---------- Records for the task ----------

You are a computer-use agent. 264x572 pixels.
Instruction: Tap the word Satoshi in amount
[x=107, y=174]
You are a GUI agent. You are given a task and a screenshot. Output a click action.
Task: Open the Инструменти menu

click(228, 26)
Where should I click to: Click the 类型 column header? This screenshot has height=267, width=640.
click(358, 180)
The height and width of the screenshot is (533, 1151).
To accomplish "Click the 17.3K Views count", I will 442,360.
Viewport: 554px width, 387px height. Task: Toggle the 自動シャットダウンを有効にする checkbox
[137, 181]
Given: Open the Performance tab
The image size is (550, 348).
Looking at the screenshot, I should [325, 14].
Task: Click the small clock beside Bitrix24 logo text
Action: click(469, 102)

----------
---------- Records for the task ----------

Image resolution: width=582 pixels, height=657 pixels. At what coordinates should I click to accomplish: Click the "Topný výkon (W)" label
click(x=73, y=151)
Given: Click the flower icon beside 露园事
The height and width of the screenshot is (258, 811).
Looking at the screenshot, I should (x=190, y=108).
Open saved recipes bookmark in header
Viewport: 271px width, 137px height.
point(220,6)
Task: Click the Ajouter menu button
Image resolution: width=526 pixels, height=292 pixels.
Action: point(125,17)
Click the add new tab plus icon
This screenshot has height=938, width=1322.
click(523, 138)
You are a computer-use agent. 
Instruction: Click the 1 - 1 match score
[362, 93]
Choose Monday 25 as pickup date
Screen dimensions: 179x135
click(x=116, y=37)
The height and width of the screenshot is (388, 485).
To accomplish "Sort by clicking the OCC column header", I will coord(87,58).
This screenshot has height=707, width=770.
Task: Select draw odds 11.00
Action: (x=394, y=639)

----------

Work to be completed
Please count the lines of the entries above that include "computer" and give only the total.

Expected output
2